_TEXT PROVIDED:_
□ □ □ □ □

[FAQ] Proposal of answer about impact of a project migration
@bchauvet @moranegg Please, I'd need a review of the proposal of answer. Thanks in advance!
Question
If someone submits a software for example that is on github/bidule today. A few years later, the same software changes from 'parent company" and it is now hosted in gitlab/truc.
How does SWH deal with such cases? Do we have to save the software again? so is there a new SWHID? is there a way to say if it’s a migration ?
Source
- ambassador
- question retrieved from the email info
Audience & Location - which FAQ to use?
- visitor - on website
- user - in user documentation (the contents already exist)
- contributor - in devel documentation
Answer draft
Here is the question put in other terms and its related topics:
- How does SWH deal with such cases?
- Do we have to save the software again?
- So is there a new SWHID?
- Is there a way to say if it’s a migration?
When several projects have identical files in common (same contents, same version of contents), SWH does not archive identical copies, regardless of whether it’s a project migration or a forked project, etc. As the SWHIDs are calculated from intrinsic data, the SWHIDs of these objects don't change since they are the same objects. For instance, if after the project migration, an article refers to a content from the initial project via a SWHID permalink, and if that content has not changed, then, the object-identifier relationship is still valid. There is no broken link in case the author used the permalink version of the SWHID.
And if the content changed after the migration, from a SWH perspective, it's a new artifact, with a different SWHID. So there is no risk of pointing to a modified content after a migration.
To preserve the architecture of a project, rather than archiving duplicates, SWH will instead express how each content is linked to the others in the archive, via its data model.
For further information: https://docs.softwareheritage.org/devel/swh-model/data-model.html#data-model
-
Case 1: the "host forge" is already archived in SWH? No need to do a "Save code now" for the code repository nor to make a "Add forge now". The forge is already harvested. You can check the origins harvested here: https://archive.softwareheritage.org/
The only action to plan is maybe doing a "Save again" if the archived version is not up to date, which is very easy to see with browser extensions: https://www.softwareheritage.org/browser-extensions/
-
Case 2: the "host forge" is not archived yet in SWH: then, it's necessary to archive the code repository, using the different "Save code now" options, as described here: https://docs.softwareheritage.org/#landing-preserve.

□ □ □ □ □

_STATED GOAL A:_ Substitute "persistent link" for "permalink" in the project migration thread between "- Is there a" and "after a migration.", inclusive, and give back that passage.
The project migration thread and the records are unrelated to each other.

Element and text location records
□ □ □ □ □

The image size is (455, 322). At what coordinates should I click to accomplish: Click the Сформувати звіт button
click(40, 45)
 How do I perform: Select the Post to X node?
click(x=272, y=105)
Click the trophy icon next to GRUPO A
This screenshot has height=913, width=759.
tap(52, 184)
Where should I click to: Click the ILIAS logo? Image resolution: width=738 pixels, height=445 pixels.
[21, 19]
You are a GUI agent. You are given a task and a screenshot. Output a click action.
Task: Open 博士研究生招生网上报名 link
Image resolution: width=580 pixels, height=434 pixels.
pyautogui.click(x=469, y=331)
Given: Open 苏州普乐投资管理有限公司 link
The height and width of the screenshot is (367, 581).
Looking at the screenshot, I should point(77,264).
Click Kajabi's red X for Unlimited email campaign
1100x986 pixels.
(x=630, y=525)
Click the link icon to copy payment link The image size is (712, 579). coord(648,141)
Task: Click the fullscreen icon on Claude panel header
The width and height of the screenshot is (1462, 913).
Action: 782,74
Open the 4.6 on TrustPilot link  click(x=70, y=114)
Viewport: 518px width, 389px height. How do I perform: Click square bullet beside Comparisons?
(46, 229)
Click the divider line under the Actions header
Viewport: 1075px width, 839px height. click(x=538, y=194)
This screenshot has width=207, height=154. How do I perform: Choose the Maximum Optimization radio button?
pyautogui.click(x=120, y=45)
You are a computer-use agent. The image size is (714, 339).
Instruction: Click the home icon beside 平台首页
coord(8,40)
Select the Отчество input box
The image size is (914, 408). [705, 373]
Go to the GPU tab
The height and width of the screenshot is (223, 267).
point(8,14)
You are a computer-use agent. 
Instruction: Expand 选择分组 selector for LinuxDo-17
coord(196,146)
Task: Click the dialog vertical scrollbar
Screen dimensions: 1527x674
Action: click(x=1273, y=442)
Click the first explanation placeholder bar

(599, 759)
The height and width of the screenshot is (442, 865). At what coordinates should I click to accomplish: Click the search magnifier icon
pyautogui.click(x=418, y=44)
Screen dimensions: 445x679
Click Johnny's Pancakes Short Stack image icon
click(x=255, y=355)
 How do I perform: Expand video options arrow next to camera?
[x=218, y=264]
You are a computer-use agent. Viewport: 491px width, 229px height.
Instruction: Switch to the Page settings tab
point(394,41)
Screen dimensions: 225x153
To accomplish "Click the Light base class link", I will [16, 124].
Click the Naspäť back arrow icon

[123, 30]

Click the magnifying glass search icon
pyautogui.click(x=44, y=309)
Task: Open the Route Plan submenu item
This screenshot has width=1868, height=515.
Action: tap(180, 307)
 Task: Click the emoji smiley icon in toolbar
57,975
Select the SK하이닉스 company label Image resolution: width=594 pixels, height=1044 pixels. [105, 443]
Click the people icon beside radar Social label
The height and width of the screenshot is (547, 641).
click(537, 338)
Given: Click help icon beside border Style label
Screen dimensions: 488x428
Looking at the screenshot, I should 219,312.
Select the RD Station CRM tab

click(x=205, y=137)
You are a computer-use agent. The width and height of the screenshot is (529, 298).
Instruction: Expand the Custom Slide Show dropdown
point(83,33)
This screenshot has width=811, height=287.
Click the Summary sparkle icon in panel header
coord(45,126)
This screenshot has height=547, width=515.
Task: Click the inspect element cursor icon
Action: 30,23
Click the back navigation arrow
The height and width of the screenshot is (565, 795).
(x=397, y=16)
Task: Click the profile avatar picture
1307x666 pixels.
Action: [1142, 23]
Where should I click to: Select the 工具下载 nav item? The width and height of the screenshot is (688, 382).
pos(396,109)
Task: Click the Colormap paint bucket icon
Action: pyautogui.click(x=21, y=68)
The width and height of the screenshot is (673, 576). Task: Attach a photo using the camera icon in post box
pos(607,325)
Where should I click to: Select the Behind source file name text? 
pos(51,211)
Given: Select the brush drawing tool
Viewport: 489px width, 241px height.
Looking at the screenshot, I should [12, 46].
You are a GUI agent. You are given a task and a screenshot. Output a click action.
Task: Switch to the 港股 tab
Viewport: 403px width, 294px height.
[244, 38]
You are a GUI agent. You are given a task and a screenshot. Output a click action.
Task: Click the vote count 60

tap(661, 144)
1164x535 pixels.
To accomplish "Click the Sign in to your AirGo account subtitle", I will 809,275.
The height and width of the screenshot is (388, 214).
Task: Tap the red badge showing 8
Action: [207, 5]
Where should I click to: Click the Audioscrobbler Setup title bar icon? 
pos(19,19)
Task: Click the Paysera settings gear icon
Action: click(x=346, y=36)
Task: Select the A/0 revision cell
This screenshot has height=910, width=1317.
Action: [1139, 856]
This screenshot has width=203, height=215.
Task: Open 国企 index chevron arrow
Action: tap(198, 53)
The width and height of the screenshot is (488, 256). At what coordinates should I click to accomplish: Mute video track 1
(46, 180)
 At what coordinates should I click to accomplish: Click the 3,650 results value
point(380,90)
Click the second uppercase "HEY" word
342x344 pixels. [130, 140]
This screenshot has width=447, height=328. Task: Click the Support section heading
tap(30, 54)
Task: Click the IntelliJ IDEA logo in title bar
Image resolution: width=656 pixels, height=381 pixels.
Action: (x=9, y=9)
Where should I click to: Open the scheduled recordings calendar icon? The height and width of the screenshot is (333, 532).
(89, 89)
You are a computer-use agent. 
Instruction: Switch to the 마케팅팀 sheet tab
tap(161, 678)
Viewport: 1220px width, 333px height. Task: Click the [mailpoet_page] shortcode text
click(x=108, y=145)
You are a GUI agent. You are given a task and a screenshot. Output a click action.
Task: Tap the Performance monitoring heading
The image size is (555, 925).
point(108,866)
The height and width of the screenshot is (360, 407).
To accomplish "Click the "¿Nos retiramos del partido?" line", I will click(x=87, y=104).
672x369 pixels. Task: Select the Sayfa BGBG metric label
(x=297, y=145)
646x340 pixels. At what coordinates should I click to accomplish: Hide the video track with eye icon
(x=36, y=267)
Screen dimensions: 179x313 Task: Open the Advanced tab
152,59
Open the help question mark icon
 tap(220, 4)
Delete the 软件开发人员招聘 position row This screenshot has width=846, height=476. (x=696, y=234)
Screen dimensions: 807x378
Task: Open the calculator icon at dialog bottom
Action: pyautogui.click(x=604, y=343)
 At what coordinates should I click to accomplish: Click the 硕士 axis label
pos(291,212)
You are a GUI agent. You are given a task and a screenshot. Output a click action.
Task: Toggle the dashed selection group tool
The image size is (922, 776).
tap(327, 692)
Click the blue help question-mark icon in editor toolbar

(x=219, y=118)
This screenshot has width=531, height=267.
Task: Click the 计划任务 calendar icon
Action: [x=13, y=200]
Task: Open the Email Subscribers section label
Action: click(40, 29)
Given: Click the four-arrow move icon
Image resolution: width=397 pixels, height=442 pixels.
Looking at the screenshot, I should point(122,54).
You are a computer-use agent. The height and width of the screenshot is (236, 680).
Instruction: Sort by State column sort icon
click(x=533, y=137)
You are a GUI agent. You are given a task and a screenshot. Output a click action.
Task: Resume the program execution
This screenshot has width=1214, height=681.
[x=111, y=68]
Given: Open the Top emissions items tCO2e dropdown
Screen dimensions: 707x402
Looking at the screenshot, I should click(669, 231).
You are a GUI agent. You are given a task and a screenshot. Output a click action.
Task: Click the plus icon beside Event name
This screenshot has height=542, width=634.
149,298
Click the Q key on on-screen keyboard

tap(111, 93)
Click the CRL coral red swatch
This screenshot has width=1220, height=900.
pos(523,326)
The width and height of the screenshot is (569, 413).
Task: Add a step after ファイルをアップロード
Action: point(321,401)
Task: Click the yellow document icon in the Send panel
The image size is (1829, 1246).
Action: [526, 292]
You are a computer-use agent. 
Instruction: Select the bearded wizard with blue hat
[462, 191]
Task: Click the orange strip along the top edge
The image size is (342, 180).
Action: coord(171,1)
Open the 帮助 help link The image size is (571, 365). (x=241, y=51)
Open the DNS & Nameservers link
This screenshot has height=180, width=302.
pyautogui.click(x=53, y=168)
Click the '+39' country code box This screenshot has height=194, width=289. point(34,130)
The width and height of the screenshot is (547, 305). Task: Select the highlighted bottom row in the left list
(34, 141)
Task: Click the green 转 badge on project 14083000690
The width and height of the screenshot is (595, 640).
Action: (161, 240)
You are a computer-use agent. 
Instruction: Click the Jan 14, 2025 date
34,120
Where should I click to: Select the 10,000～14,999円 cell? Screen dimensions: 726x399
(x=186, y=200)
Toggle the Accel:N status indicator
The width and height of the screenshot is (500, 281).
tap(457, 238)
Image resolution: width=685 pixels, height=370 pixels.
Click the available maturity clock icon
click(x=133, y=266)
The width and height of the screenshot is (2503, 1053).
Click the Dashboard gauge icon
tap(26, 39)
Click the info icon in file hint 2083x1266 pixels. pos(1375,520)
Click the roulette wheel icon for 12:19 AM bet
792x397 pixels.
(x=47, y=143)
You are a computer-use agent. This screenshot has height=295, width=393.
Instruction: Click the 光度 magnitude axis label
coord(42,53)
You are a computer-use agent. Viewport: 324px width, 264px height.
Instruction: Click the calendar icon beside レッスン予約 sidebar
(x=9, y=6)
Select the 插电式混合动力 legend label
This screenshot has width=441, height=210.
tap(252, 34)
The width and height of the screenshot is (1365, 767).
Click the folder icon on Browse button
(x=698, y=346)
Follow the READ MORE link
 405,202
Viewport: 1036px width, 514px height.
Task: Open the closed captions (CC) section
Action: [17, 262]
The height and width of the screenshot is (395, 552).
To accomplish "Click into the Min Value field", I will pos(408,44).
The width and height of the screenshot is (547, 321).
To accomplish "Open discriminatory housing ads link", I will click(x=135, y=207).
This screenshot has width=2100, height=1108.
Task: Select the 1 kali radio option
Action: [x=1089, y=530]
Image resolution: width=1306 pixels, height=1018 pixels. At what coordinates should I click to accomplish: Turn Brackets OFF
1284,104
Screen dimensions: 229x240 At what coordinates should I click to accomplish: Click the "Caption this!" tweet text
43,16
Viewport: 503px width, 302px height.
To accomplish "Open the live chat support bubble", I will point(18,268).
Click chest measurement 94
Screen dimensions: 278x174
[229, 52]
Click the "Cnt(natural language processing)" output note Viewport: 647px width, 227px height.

□ □ □ □ □

_STATED GOAL B:_ Format the records between the lines holding "The width and height of the screenshot is (1365, 767)." and "I will pos(408,44).", inclusive, as a Markdown table with the columns Row and Line. Number each row and leave out blank lines.

_FULL ANSWER A:_
- Is there a way to say if it’s a migration?
When several projects have identical files in common (same contents, same version of contents), SWH does not archive identical copies, regardless of whether it’s a project migration or a forked project, etc. As the SWHIDs are calculated from intrinsic data, the SWHIDs of these objects don't change since they are the same objects. For instance, if after the project migration, an article refers to a content from the initial project via a SWHID persistent link, and if that content has not changed, then, the object-identifier relationship is still valid. There is no broken link in case the author used the persistent link version of the SWHID.
And if the content changed after the migration, from a SWH perspective, it's a new artifact, with a different SWHID. So there is no risk of pointing to a modified content after a migration.

_FULL ANSWER B:_
| Row | Line |
|---|---|
| 1 | The width and height of the screenshot is (1365, 767). |
| 2 | Click the folder icon on Browse button |
| 3 | (x=698, y=346) |
| 4 | Follow the READ MORE link |
| 5 |  405,202 |
| 6 | Viewport: 1036px width, 514px height. |
| 7 | Task: Open the closed captions (CC) section |
| 8 | Action: [17, 262] |
| 9 | The height and width of the screenshot is (395, 552). |
| 10 | To accomplish "Click into the Min Value field", I will pos(408,44). |